La prof qui interrogeait était celle qui dispensait sa science en amphithéâtre et qui jouait les sadiques auxquelles son rang de titulaire d'une charge d'enseignement universitaire ne permet pas de contester quoi que ce soit. Revêche, cassante et assez cruelle avec celles et ceux qui se désunissaient devant la porte de prison turque qu'elle se plaisait à sur-jouer, elle jouissait manifestement du pouvoir qu'elle tenait entre ses doigts pendant les quelques minutes de l'examen oral. J'avais donc décidé de jouer sur le même terrain qu'elle, en connaissant pourtant les abîmes d'ignorance de son programme dont le mot "impasse" est bien trop modeste pour en figurer l'étendue.

Elle contrôle ma carte d'étudiant, me fait gentiment remarquer qu'elle ne m'a pas souvent vu lors des séances magistrales du mercredi après-midi et bloque en attendant ma réponse. "C'est que, Mademoiselle, je finance mes études en travaillant et je ne vous cache pas que j'aurais préféré assister à vos cours que j'ai trouvés passionnants. Mais voilà, la vie étant ce qu'elle est, je vends des chaussures et d'ailleurs, je vous félicite pour l'élégance des vôtres." lui répondis-je ... Devant tant d'audace, elle inspecte ses souliers, tourne sa cheville et me dit "Vous trouvez ?". Ne me démontant pas, je la complimente sur la qualité du cuir dont elles semblent faites et avise la hauteur de ses talons [on l'ignore souvent mais cela bluffe toujours une femme qu'on fasse attention à la hauteur de ses talons] en lui demandant si les 6 centimètres de ceux-ci ne la fatiguent pas trop. "Vous avez l'oeil jeune homme ... ce sont bien des talons de 6 centimètres !" Ces divagations achevées, nous passons au vif du sujet et elle m'invite à tirer au sort un sujet dans les petits papiers qu'elle a disposés devant elle.

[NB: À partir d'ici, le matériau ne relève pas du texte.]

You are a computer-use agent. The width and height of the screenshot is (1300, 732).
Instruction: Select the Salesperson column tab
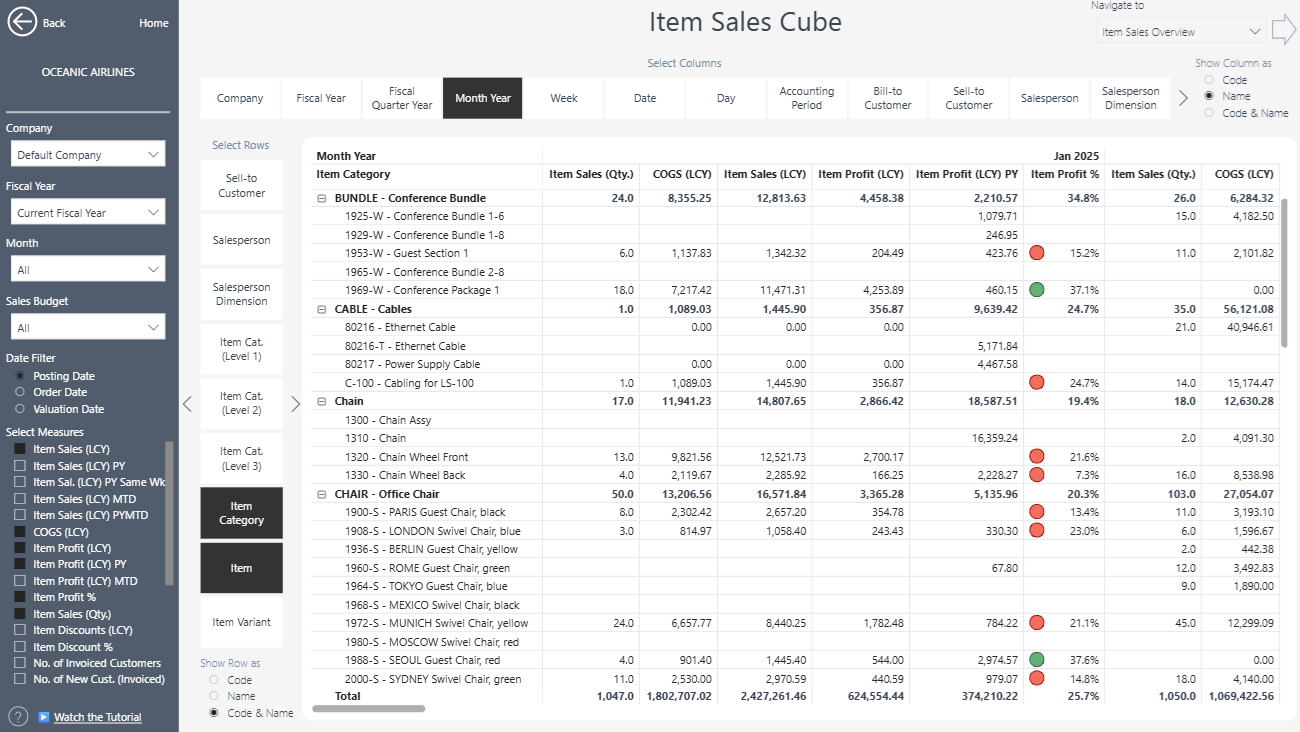pos(1049,98)
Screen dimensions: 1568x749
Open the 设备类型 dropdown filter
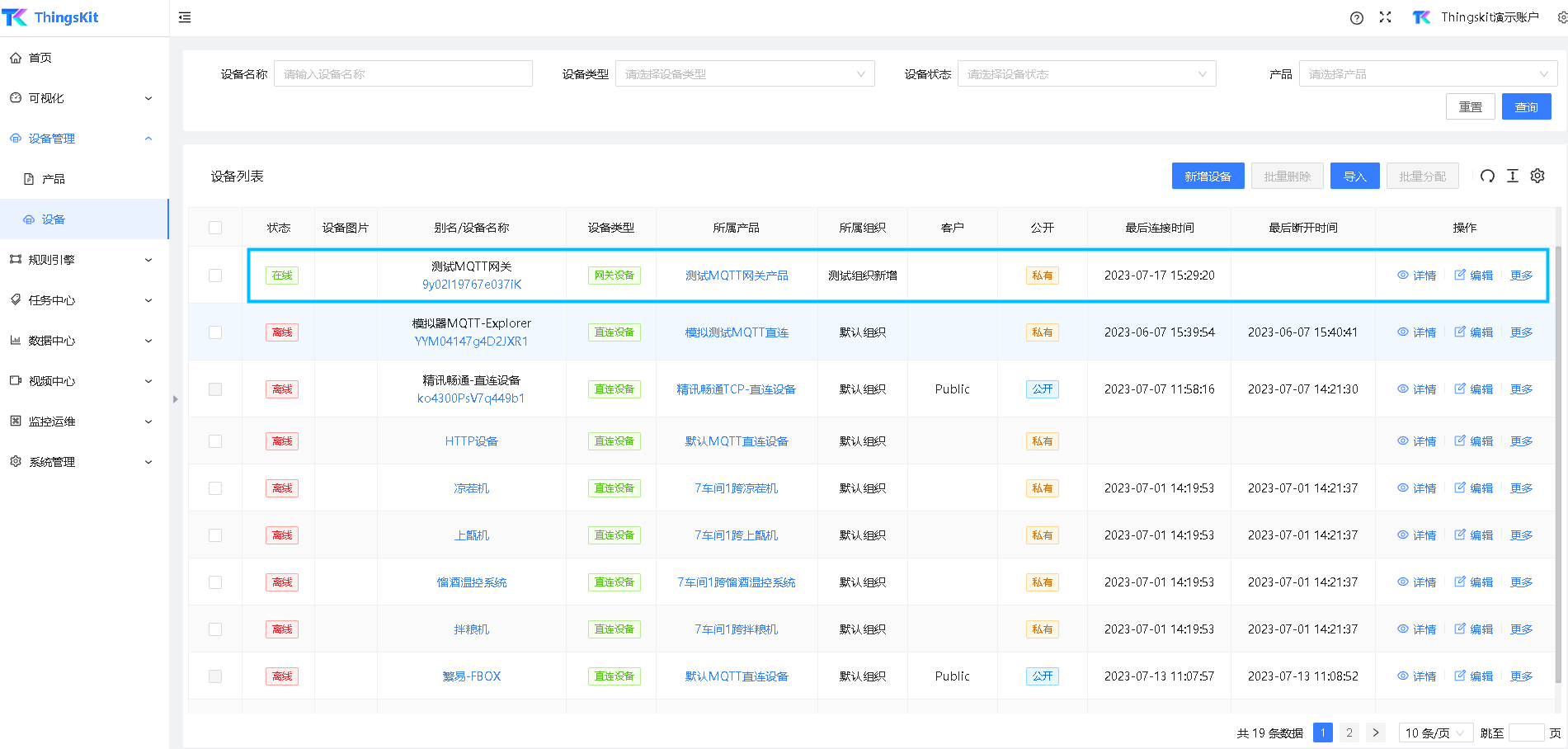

Piochant en m'en remettant à ma bonne étoile, je tombe sur un sujet dont j'ignore tout. Devant mon embarras flagrant, elle me demande ce qui se passe et je mute alors en pauvre petit malheureux. "C'est que ... je n'ai pas eu le temps de bien approfondir ce sujet là Mademoiselle".
[C'est à cet instant qu'il faut que je t'explique que nous sommes en face d'une professeure qui doit avoir aux alentours de 55 ans, chignon versaillais impeccable, petit tailleur Chanel rose pâle et qui se fait appeler "Mademoiselle" parce que c'est ainsi et que cela évite quelques questions, foncièrement inutiles]
M'expliquant que c'est très embêtant, elle me propose donc de piocher une seconde fois.

Boum patatra ... je retombe exactement sur un truc dont je ne connais rien.
- Ah mais c'est très fâcheux cela Mr Tto ...
- Croyez bien que j'en suis amèrement désolé Mademoiselle.
- Mais comment allons-nous faire ? Vous me mettez dans une situation très délicate vous savez. Je ne vais quand même pas vous demander de choisir votre sujet tout seul !
- Ce serait plus confortable mais je comprendrais que vous ne l'acceptiez pas. Encore que vous pourriez être surprise par ledit sujet si vous me laissiez la liberté de le choisir.
- Tiens donc ... et pourquoi cela je vous prie ?
- Si je vous disais que j'aimerais vous parler des contingences juridiques de la Conjuration d'Amboise, ne seriez-vous pas surprise ?
- Ah ça par exemple effectivement ! J'avoue que je n'avais même pas pensé à un tel sujet ! Et à la réflexion, votre audace pique ma curiosité. Partons donc là dessus je vous prie.

Je pars donc m'isoler pour un quart d'heure. Elle s'absente même de la salle pour aller fumer de très fines cigarettes, avec le charme et la classe des fumeuses de clubs.
Revenant après m'avoir laissé le temps, nous commençons l'épreuve orale. Et je déroule ... [on est sur une période de l'Histoire de France que je maîtrise sur le bout des ongles, mon mémoire l'année précédente m'avait permis d'accrocher un joli 19/20] ... et quand je dis que je déroule, je déroule.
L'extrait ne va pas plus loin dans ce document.